The park is full of walking trails surrounded by native wildflowers with a rich early history of indigenous peoples and later settlers. Along the Honour Avenue, we stopped at each big gum tree which has a plaque engraved with names of our soldiers who dedicated their lives during the both World Wars. Some of them have names of fathers and sons engraved on the same plaque. We were walking amongst the gum trees enjoying the city skyline and the old Swan Brewery building on the suspended arched-bridge gave us a close comfort that we are finally home.
After venturing in Kings Park, we walked around the Matilda Bay area near the University of Western Australia where I used to work. It was like time standing still. I remember having my breakfast there every morning and overlooking the city skyline, admiring old trees and the tearoom, the lovely river and early risers starting their days joggling with lovely aquatic vistas by the Swan River. What a great way to start the day. What has changed?

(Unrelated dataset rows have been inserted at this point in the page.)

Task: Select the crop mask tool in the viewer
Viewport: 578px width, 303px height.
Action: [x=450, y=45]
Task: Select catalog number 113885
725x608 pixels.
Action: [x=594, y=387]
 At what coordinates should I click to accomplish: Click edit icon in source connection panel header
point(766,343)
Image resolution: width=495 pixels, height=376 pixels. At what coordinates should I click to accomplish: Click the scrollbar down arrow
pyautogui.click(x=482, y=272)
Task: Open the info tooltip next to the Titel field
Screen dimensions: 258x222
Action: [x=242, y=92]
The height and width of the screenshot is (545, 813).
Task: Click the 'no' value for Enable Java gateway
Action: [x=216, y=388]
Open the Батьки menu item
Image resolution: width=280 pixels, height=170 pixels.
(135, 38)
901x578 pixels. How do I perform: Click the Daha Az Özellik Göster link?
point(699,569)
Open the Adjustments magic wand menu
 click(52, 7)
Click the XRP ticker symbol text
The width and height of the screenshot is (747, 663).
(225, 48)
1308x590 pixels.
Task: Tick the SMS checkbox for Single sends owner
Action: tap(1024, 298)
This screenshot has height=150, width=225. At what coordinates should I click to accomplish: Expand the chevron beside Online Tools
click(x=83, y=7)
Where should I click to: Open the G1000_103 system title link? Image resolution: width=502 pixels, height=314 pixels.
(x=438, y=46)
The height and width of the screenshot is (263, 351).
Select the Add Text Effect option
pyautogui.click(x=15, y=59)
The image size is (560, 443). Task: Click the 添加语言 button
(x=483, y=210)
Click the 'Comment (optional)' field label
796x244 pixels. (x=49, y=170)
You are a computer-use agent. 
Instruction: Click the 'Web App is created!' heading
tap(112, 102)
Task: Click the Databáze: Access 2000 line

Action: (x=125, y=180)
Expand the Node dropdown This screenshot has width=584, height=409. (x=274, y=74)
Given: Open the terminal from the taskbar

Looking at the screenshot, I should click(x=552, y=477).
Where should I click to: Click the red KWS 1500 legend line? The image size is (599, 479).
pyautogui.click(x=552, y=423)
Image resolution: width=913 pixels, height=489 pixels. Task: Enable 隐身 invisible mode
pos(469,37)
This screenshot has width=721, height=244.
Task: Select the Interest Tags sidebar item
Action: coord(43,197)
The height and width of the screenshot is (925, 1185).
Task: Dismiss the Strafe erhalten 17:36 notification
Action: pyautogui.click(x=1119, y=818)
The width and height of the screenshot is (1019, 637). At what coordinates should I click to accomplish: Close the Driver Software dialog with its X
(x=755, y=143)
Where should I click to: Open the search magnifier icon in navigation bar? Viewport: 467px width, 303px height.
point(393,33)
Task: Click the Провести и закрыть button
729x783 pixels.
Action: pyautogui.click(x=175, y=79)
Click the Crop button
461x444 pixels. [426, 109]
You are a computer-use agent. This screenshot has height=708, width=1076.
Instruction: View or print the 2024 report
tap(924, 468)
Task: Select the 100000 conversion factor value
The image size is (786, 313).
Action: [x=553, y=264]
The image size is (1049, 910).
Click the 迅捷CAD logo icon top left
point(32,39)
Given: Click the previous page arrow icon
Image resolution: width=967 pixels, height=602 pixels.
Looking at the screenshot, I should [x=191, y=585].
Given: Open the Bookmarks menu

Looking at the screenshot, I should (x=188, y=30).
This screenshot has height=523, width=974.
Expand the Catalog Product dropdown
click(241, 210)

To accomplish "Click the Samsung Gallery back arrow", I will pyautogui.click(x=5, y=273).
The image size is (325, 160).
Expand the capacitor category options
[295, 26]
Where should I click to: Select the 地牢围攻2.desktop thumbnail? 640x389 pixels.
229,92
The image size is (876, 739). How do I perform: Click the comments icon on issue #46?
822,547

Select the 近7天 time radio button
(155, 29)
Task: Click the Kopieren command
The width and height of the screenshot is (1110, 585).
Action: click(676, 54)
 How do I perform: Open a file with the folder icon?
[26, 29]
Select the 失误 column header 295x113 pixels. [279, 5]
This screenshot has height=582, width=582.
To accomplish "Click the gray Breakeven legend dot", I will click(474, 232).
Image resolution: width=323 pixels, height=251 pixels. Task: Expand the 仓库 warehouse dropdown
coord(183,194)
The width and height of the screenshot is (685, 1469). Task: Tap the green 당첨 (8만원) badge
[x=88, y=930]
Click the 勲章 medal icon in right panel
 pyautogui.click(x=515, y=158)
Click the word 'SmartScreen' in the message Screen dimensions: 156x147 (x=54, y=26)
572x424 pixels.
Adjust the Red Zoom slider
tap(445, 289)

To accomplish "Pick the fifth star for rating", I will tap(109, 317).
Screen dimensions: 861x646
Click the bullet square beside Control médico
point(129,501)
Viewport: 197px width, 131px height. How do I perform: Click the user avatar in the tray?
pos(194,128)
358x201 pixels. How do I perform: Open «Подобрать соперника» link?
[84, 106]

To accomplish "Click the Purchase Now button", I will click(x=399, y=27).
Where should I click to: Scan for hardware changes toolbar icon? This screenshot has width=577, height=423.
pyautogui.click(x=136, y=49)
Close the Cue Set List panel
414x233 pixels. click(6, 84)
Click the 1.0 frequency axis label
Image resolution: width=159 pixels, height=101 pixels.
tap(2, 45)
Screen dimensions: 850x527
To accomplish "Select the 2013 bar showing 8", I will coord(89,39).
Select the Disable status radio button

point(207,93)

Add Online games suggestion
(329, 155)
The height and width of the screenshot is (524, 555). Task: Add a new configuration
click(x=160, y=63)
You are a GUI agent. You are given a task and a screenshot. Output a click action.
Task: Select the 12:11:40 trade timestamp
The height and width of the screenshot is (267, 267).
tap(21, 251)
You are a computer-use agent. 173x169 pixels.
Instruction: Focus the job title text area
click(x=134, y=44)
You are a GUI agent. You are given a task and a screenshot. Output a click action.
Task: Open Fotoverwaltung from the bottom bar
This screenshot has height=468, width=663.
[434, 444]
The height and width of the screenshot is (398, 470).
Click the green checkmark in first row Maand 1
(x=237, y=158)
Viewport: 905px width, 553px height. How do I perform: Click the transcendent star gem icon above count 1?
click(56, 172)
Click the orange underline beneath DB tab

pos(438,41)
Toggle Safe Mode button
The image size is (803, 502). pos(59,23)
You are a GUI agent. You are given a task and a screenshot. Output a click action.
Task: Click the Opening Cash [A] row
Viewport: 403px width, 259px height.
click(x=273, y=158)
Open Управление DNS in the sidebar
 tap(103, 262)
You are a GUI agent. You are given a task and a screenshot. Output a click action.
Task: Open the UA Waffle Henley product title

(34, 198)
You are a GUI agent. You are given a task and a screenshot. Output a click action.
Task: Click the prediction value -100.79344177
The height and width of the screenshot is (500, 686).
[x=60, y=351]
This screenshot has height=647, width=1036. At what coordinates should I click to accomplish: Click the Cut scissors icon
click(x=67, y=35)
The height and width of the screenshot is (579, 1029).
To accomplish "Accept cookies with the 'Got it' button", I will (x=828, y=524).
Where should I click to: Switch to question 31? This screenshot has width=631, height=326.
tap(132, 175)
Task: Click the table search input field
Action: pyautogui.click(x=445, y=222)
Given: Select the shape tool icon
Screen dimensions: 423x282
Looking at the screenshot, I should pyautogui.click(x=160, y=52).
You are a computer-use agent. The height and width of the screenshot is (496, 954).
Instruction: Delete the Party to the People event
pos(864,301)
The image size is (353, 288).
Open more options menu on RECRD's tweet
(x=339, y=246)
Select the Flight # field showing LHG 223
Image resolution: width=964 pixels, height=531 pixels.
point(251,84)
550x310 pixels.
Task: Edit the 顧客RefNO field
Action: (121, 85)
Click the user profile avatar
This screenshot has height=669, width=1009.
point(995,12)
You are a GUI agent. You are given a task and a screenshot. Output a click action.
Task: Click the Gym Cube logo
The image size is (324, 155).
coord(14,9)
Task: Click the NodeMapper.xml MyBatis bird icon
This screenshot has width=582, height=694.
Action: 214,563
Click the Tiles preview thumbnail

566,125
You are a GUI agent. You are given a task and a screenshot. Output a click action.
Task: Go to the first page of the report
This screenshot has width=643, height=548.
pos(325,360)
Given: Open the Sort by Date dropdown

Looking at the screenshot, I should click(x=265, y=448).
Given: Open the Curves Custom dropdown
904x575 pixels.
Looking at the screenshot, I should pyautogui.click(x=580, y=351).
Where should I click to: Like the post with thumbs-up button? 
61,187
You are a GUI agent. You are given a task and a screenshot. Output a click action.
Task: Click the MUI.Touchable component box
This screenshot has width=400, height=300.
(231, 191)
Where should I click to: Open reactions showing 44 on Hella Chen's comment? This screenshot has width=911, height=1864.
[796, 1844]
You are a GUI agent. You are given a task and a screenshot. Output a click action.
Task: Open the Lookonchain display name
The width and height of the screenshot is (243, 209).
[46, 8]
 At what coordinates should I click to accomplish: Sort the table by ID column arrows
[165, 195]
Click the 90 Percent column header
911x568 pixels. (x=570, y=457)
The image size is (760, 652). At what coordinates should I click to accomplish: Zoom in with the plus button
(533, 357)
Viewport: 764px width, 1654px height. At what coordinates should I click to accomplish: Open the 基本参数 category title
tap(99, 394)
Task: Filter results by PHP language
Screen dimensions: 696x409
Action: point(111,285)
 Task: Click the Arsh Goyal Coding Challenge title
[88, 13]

Well, after nearly three years into the dreadful pandemic, the Western Australia businesses and office space that make up the St George’s Terrace, and the main street are struggling to stay open and bring back the office staff necessary for a lively CBD and economic recovery. Most office workers are still working from home. I am sure the other major cities around Australia are facing similar situations.
Perhaps we have to somehow reimagine what our future Perth City should look like. I can also see many new residential high-rises by the river. City councilors are putting in plans towards mixed utilisations of the city to combine retail shops and high-end apartments instead of strictly office space usage.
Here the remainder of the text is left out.